> Kutipan Dokumen:

-*-

“Slametan” Bittersweet Semarang
SEMARANG, iNewsJatenginfo.id - Sebuah tumpeng nasi kuning dengan 7 (tujuh : pitu, pitulungan/kerahmatan) lauk pauk tersaji pada sebuah ‘tampah’ (penampan bambu) beralaskan daun pisang, di atas meja tamu lantai 2 gedung PW Muhammadiyah Jawa Tengah. Teta Kirana Pangestika, entrepreneur muda anggota bidang E-commerce dan Ekonomi Kreatif (Ekraf) Lembaga Pengembang UMKM PWM Jateng, pemegang principle Bettersweet wilayah Semarang sudah siap menunggu kerawuhan Ketua PWM, Dr. KH. Tafsir, M.Ag. Setelah mendoakan, Ketua PWM Jateng memotong tumpeng dan menyerahkan kepada Teta, sambil mengatakan “semoga laris dan bisa menginspirasi banyak kalangan untuk berwirausaha”.
Empat bulan lalu, Teta kami minta merintis usaha kuliner milenial dengan memanfaatkan sebuah ruangan lantai 1 kompleks PWM yang sebelumnya dimanfaatkan oleh Majelis Ekonomi dan Ketenagakerjaan (MEK) dan Koperasi Aisyiyah Jateng. Setelah rembugan dan melakukan kesepakatan dengan MEK PWA Jateng, disiapkanlah sebuah konsep toko kuliner kekinian yang sesuai untuk memenuhi kebutuhan kalangan milenial menengah perkotaan. Sebuah ihtiar kolaboratif LP-UMKM dengan MEK PWA Jateng. Semoga usaha ini bisa menginspirasi kaum millenial untuk terjun menjadi seorang entrepreneur yang handal di masa mendatang.
Alvin Eugene Toffler (4 Oktober 1928-27 Juni 2016), futurolog dan penulis kenamaan Amerika Serikat banyak menulis “ramalan” akan datangnya revolusi komunikasi, singularitas teknologi dan revolusi digital. Toffler membagi perkembangan peradaban manusia menjadi 3 (tiga) gelombang. Yaitu (1) Era Agraris yang bergantung teknologi pertanian tradisional, (2) Era Industri yang ditandai kemajuan industri dan pendidikan formal, dan (3) Era Komunikasi dimana komunikasi menembus ruang dan waktu berkat teknologi informasi dan digital.

-*-

> Baris Data:
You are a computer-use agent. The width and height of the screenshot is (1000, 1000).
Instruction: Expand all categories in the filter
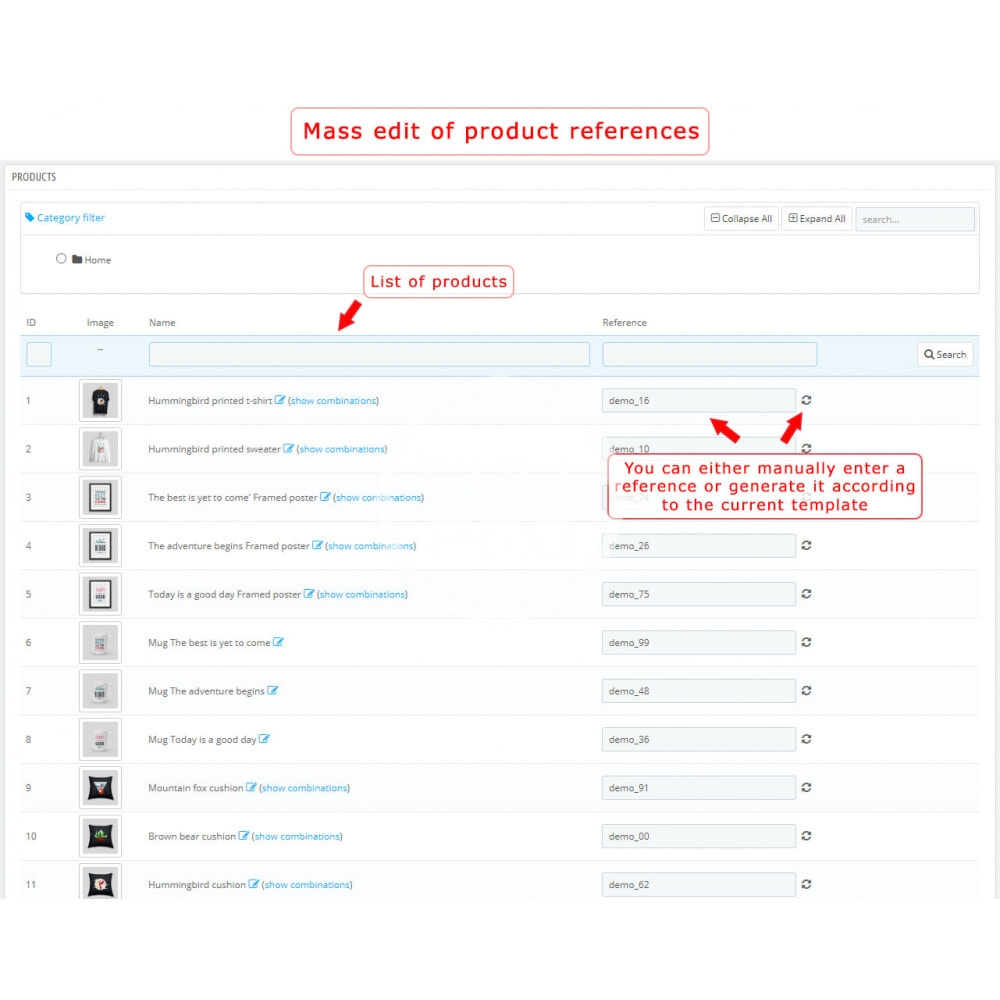817,219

-*-

> Tujuan Tugas:
1. Sebutkan ketiga gelombang perkembangan peradaban manusia menurut Toffler dalam kutipan dokumen tentang slametan Bettersweet.
2. Dalam kutipan dokumen tentang slametan Bettersweet, siapa yang memotong tumpeng lalu menyerahkannya kepada Teta?
3. Lanjutkan kutipan dokumen tentang slametan usaha kuliner Bettersweet di Semarang mulai dari kalimat terakhirnya.
Data tersebut tidak berhubungan dengan kutipan dokumen.

> Jawaban Tiap Tugas:
1. Era Agraris, Era Industri, dan Era Komunikasi.

2. Ketua PWM Jateng, Dr. KH. Tafsir, M.Ag.

3.
Ramalan Alvin Toffler empat puluh tahun lalu melalui 3 buku legendaris : “Future Shock, The Third Wave dan Power Shift” yang diterjemahkan ke berbagai bahasa –edisi bahasa Indonesia diterbitkan Pantja Simpati, Jakarta, 1988– menjadi kenyataan. Seiring perkembangan teknologi komunikasi dan informasi yang berlangsung sangat cepat. Yang terlihat dan bisa kita rasakan adanya perkembangan teknologi komunikasi “telepon”, internet dan digital yang sangat cepat.
Perangkat radio panggil (penyeranta) yang dahulu banyak dipergunakan kaum profesional seperti dokter, manager perusahaan dan lainnya hanya bertahan 2 tahun digeser handphone generasi analog. Handphone analog bertahan sebentar tergeser teknologi GSM. Kemudian berkembang secara pesat mulai 1G, 2G, 3G, 4G dan sekarang 5G. Sebuah singularitas (keganjilan) teknologi sebagaimana diramalkan Toffler pun terjadi.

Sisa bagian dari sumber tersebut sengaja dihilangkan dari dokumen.